The effect of catalyst particle size and temperature on CNT growth on supported Fe catalysts during methane pyrolysis

Abstract

Iron catalysts supported on magnesium aluminate at different loadings were used in methane pyrolysis between 700 and 850 °C to evaluate the effect of particle size on the amount and properties of carbon nanotubes (CNT). All particles associated with CNTs were detached from the support, exhibiting a tip-growth mechanism. The lowest-loading catalysts with the average particle size of 6 nm produced the most carbon products with the lowest defect-to-graphite intensity ratios in Raman spectroscopy (0.13) when the reactor was at the lowest temperature.
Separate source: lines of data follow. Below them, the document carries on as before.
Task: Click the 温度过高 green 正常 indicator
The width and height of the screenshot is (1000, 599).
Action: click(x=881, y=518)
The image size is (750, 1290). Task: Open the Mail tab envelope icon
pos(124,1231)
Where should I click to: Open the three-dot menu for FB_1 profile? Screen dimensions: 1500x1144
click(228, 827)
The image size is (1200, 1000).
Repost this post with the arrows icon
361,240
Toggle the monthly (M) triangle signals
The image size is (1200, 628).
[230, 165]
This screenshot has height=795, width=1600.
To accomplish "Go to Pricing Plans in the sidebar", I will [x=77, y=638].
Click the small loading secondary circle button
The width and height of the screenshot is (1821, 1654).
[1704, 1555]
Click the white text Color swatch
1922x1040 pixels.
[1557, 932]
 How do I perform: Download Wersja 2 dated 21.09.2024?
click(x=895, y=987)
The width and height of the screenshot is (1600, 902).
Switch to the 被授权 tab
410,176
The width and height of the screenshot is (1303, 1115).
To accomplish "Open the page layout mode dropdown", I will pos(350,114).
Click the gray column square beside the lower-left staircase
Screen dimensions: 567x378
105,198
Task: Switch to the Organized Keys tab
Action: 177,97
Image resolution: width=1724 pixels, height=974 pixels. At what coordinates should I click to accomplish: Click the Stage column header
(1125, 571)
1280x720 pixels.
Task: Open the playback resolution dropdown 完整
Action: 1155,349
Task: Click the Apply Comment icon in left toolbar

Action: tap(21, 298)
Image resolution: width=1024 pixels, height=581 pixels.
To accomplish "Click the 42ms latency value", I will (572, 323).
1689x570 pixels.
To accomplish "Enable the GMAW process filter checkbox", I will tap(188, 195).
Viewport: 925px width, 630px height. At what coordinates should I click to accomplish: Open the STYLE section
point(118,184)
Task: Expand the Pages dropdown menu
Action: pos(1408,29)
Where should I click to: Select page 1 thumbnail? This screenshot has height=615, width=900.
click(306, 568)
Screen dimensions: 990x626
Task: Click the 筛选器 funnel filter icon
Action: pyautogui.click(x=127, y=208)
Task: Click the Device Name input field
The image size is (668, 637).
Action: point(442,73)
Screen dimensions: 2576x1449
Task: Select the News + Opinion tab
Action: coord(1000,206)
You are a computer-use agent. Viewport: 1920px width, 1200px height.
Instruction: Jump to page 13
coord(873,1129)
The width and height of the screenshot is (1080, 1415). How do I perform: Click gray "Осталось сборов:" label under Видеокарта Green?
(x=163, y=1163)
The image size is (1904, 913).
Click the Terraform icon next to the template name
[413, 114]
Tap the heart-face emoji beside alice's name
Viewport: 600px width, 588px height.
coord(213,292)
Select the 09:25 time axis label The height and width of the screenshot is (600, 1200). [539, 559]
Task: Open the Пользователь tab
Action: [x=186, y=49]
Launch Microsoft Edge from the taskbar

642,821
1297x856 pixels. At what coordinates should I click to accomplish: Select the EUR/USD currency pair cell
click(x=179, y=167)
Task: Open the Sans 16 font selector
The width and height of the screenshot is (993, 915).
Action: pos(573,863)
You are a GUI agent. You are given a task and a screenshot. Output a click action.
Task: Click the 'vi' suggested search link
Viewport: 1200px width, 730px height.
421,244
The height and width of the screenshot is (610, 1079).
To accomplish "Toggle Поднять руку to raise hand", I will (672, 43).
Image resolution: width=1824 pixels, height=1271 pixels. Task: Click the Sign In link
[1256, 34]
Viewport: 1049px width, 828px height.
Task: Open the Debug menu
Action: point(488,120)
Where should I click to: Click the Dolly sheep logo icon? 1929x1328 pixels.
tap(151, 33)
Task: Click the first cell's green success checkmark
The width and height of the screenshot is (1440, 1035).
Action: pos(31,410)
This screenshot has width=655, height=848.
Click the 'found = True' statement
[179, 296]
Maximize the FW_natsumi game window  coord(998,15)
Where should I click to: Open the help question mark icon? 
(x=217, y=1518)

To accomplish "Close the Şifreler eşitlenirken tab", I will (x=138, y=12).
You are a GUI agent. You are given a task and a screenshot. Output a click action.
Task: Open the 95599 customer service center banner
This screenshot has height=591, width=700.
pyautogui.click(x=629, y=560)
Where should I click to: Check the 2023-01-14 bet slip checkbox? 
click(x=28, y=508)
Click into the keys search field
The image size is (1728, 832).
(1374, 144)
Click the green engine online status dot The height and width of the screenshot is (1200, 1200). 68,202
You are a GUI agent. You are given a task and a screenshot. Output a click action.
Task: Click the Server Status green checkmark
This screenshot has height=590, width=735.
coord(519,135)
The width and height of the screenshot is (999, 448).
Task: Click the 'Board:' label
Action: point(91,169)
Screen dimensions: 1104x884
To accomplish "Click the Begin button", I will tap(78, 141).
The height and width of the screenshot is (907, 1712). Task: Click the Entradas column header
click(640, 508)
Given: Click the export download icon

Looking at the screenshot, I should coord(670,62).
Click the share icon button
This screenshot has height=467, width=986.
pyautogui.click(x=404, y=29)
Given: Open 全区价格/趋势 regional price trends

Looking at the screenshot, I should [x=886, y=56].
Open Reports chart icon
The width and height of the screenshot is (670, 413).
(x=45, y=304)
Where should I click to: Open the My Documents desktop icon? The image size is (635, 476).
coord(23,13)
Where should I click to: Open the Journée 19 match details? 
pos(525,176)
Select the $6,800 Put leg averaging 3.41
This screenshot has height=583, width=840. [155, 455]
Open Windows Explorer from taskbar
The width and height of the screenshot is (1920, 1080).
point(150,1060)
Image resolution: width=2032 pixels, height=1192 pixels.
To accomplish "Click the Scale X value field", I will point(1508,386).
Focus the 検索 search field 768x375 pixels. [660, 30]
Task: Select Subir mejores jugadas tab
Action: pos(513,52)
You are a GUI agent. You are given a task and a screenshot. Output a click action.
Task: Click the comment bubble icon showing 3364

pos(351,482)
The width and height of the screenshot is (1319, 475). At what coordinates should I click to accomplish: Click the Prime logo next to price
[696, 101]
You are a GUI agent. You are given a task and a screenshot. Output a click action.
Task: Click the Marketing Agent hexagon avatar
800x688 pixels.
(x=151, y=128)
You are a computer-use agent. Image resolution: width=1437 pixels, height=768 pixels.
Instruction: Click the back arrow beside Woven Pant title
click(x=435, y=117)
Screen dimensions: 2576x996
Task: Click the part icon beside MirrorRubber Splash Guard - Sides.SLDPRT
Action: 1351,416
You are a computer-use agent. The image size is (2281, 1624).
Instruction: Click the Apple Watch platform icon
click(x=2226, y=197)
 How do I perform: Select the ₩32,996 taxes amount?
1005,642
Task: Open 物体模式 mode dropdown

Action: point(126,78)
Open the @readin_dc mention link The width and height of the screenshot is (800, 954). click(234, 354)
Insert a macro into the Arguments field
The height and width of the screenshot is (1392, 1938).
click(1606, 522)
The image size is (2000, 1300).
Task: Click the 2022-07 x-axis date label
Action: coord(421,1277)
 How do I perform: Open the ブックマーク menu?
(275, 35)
Higher temperatures led to iron particle sintering and lower carbon accumulation; at 850 °C, the thermal contribution to the total carbon mass was significant, catalyst particle encapsulation with graphite occurred and there was no CNT formation. There was no difference in the diameter of CNTs produced at different temperatures when the tubes were associated with the same Fe particle size, while reactions at the same temperature but different particle sizes produced CNTs of various diameters. The same correlation of CNT diameter with Fe particle size, rather than temperature, was observed in the characteristics of Raman spectra. This work provides evidence of the importance of particle size control and lower methane pyrolysis temperatures to enable enhanced production of CNT with higher quality.